I’m running the script slowly in the background, as I don’t want to put any burden on OU sites, and just pulling pages every few seconds. To date I’ve identified 252 pages that have large HTML tables, 330 spreadsheets, and 68 XML files. While the script will still be running and looking for more, I think this represents a pretty good start when it comes finding the low hanging fruit for open data and content at OU--resources that should be APIs.
As I do with all my projects, I published my work for the OU API effort on Github, as an open repository. Using this repository, I’ve published the low hanging fruit as JSON, and HTML pages to allow for easy browsing:
I’ve also created another page which is driven from the Github issues for the repository, to help handle discussion around which tables, and files should be targeted. I will put some thought into how to improve the process, better using Github to move the conversation forward. I’m not going to be able to do this alone, ultimately we need the students and factuality at OU to get interested in participating, but this will take time—something which Github is well suited to help manage asynchronously.

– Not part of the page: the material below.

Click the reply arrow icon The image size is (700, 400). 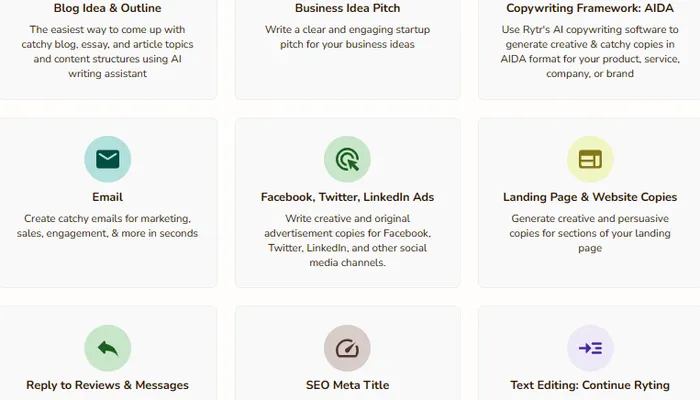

The next steps for this project, is to have another conversation with Mark and Adam from OU, and look through some of the low hanging fruit I’ve identified. After that I will put together a strategy for using Kimono Labs to help us easily publish APIs from the targets I’ve identified. I also suspect that as part of this process there will be a lot of de-duping, and other data janitorial work before we can publish some usable APIs, and move things forward.